Teach For America is a group that recruits recent college graduates to teach in poorer public schools for two years, the idea being that they would be better than substitute teachers in those districts. Education unions dislike the organization and call them 'scabs' - because they are non-union labor.

Now, Teach for America is setting its sights on capturing school board seats across the nation. They are never going to win over an education union that wants to protect tenure and jobs, but if they win the school board, their goal of reforming education may succeed

Rebecca Jacobsen, associate professor of teacher education at Michigan State University and lead author of a new paper on the subject, analyzed school board elections involving Teach for America alumni in 2009 and 2010, following the launch of TFA's Leadership for Educational Equity. The program aims to grow the number of program alumni who serve in elected office.


Rebecca Jacobsen is an associate professor at Michigan State University. Credit: Michigan State University

"It appears that TFA alumni candidates running for school boards paid attention to both national and local messages because of a growing recognition that local politics is far from dead," said Jacobsen. "School board members, like it or not, remain key to shaping the future of our schools."

Jacobsen found that those among the 32,000 program alumni running for school boards did indeed champion the organization's core values and priorities. Echoing the core value of "respect and humility," for example, one candidate said "more needs to be done to welcome, involve and inform parents." Another candidate stressed the core value of "relentless pursuit of results" by saying he "demonstrated impressive results as a classroom teacher, with his students tripling the average state science scores expected."
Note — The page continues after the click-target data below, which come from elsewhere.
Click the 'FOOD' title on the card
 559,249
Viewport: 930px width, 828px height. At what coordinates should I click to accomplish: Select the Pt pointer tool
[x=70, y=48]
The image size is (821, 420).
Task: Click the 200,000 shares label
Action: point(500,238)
An effort by Teach for America to capture school board seats across the nation suggests local politics still plays a vital role in shaping education, suggests a study by Michigan State University. Credit: Michigan State University

But Jacobsen says she was surprised to learn that TFA alumni candidates also focused frequently on local issues – in some cases more than non-TFA candidates. The most common local issue was the budget; others included school safety and the need for programs such as the arts, athletics and early childhood education.

The study appears in the journal Education Policy Analysis Archives.